Adams was a president with a long history of diplomacy. He was ambassador to the Neatherlands, Prussia, Russia and France. He thought that if he could use his diplomatic expertise to establish a connection with the mole people living within the earth too. He was the only person who believes John Cleves Symmes crazy theory and decided to fund an expedition to the North Pole to find the mole people and make them or allies.

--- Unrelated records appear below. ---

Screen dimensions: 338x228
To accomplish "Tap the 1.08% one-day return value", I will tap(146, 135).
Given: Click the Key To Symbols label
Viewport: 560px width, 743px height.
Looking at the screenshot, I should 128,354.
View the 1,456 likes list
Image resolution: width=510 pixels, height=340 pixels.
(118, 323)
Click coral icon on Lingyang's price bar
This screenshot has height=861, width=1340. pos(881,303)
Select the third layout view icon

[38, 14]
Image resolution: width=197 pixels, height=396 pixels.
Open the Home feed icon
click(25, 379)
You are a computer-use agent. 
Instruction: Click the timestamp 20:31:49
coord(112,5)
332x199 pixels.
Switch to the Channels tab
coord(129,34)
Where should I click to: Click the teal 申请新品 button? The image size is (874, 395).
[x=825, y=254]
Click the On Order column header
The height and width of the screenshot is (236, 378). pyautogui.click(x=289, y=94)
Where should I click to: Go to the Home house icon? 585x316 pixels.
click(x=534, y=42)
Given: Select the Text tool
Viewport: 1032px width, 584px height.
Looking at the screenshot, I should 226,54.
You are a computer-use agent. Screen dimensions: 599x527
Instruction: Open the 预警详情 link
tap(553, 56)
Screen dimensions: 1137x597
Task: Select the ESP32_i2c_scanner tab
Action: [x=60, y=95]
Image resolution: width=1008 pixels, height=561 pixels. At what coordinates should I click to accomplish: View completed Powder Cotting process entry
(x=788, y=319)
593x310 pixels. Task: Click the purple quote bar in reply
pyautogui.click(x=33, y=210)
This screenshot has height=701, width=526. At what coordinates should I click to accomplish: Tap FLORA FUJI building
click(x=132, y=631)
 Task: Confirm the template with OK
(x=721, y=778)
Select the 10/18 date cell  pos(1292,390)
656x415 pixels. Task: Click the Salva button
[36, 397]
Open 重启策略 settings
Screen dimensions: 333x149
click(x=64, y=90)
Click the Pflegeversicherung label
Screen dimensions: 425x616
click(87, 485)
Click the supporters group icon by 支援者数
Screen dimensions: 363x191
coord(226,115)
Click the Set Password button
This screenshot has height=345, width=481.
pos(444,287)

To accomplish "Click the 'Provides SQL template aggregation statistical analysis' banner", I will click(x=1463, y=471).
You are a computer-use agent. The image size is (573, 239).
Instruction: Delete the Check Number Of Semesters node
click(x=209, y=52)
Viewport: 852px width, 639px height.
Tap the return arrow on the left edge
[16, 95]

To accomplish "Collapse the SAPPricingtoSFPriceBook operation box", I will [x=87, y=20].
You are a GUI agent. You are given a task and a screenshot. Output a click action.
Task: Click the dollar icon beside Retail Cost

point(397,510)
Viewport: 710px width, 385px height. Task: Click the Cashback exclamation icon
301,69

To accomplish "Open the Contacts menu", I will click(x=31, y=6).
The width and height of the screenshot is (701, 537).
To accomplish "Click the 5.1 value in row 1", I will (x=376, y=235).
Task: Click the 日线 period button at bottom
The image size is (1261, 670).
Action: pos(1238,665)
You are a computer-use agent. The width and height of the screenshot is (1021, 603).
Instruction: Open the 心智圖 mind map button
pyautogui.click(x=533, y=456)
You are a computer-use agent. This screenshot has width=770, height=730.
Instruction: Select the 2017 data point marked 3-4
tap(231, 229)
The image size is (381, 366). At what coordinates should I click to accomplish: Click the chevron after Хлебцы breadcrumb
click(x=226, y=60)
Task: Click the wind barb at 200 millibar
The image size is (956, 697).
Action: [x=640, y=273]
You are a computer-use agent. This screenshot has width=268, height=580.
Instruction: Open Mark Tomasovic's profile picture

Unfortunately, Adams left office before the trip could begin and his successor, Andrew Jackson, cut the funding for expedition. The first ever diplomatic trip to connect with a subhuman species ended before it even began. It would be nearly a century before the someone would finally make it to the North Pole only to realize that there was no hole to the center of the earth. Just a toy factory, a fat old man and a number of little elves.
This Week in History
On this week in 1932, Amelia Earhart became the first woman to complete a solo flight across the Atlantic ocean. Earhart took off from Newfoundland, Canada and flew 2,000 miles across the Atlantic to land in Ireland. Her solo trip made her famous around the world and an aviation role model for generations to come. Later in 1937, Earhart set out to fly around the world with a co-pilot but her plane mysteriously disappeared somewhere in the South Pacific Ocean. The wreckage was never discovered and to this day there are people who claim that Earhart survived the crash and lived the rest of her life on a deserted island.